Using Python to parse complex arguments to shell script

You could potentially take advantage of associative arrays in bash to help obtain your goal.

declare -A opts=($(getopts.py $@))
cd ${opts[dir]}
complex_function ${opts[append]}  ${opts[overwrite]} ${opts[recurse]} \
                 ${opts[verbose]} ${opts[args]}

To make this work, getopts.py should be a python script that parses and sanitizes your arguments. It should print a string like the following:

[dir]=/tmp
[append]=foo
[overwrite]=bar
[recurse]=baz
[verbose]=fizzbuzz
[args]="a b c d"

You could set aside values for checking that the options were able to be properly parsed and sanitized as well.

Returned from getopts.py:

[__error__]=true

Added to bash script:

if ${opts[__error__]}; then
    exit 1
fi

If you would rather work with the exit code from getopts.py, you could play with eval:

getopts=$(getopts.py $@) || exit 1
eval declare -A opts=($getopts)

Alternatively:

getopts=$(getopts.py $@)
if [[ $? -ne 0 ]]; then
    exit 1;
fi
eval declare -A opts=($getopts)

Edit: I haven't used it (yet), but if I were posting this answer today I would probably recommend https://github.com/docopt/docopts instead of a custom approach like the one described below.

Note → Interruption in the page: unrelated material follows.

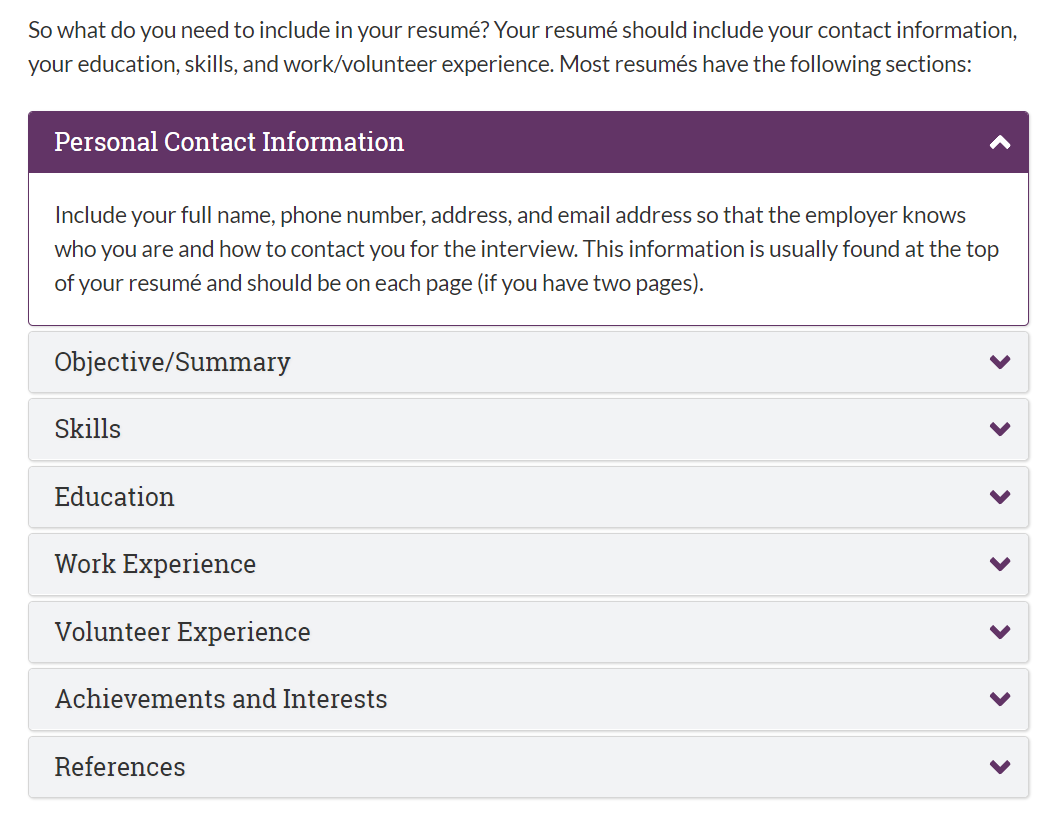Open Achievements and Interests section
The image size is (1064, 816).
[528, 699]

I've put together a short Python script that does most of what I want. I'm not convinced it's production quality yet (notably error handling is lacking), but it's better than nothing. I'd welcome any feedback.

It takes advantage of the set builtin to re-assign the positional arguments, allowing the remainder of the script to still handle them as desired.

bashparse.py

#!/usr/bin/env python

import optparse, sys
from pipes import quote

'''
Uses Python's optparse library to simplify command argument parsing.

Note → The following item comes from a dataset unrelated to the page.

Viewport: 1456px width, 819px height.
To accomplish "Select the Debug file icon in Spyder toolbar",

Takes in a set of optparse arguments, separated by newlines, followed by command line arguments, as argv[2] and argv[3:]
and outputs a series of bash commands to populate associated variables.
'''

class _ThrowParser(optparse.OptionParser):
    def error(self, msg):
        """Overrides optparse's default error handling
        and instead raises an exception which will be caught upstream
        """
        raise optparse.OptParseError(msg)

def gen_parser(usage, opts_ls):
    '''Takes a list of strings which can be used as the parameters to optparse's add_option function.
    Returns a parser object able to parse those options
    '''
    parser = _ThrowParser(usage=usage)
    for opts in opts_ls:
        if opts:
            # yes, I know it's evil, but it's easy
            eval('parser.add_option(%s)' % opts)
    return parser

def print_bash(opts, args):
    '''Takes the result of optparse and outputs commands to update a shell'''
    for opt, val in opts.items():
        if val:
            print('%s=%s' % (opt, quote(val)))
    print("set -- %s" % " ".join(quote(a) for a in args))

if __name__ == "__main__":
    if len(sys.argv) < 2:
        sys.stderr.write("Needs at least a usage string and a set of options to parse")
        sys.exit(2)
    parser = gen_parser(sys.argv[1], sys.argv[2].split('\n'))

    (opts, args) = parser.parse_args(sys.argv[3:])
    print_bash(opts.__dict__, args)

Example usage:

#!/bin/bash

usage="[-f FILENAME] [-t|--truncate] [ARGS...]"
opts='
"-f"
"-t", "--truncate",action="store_true"
'

echo "$(./bashparse.py "$usage" "$opts" "$@")"
eval "$(./bashparse.py "$usage" "$opts" "$@")"

echo
echo OUTPUT

echo $f
echo $@
echo $0 $2

Which, if run as: ./run.sh one -f 'a_filename.txt' "two' still two" three outputs the following (notice that the internal positional variables are still correct):

f=a_filename.txt
set -- one 'two'"'"' still two' three

OUTPUT
a_filename.txt
one two' still two three
./run.sh two' still two

Disregarding the debugging output, you're looking at approximately four lines to construct a powerful argument parser. Thoughts?


Having the very same needs, I ended up writing an optparse-inspired parser for bash (which actually uses python internally); you can find it here:

https://github.com/carlobaldassi/bash_optparse

See the README at the bottom for a quick explanation. You may want to check out a simple example at:

https://github.com/carlobaldassi/bash_optparse/blob/master/doc/example_script_simple

From my experience, it's quite robust (I'm super-paranoid), feature-rich, etc., and I'm using it heavily in my scripts. I hope it may be useful to others. Feedback/contributions welcome.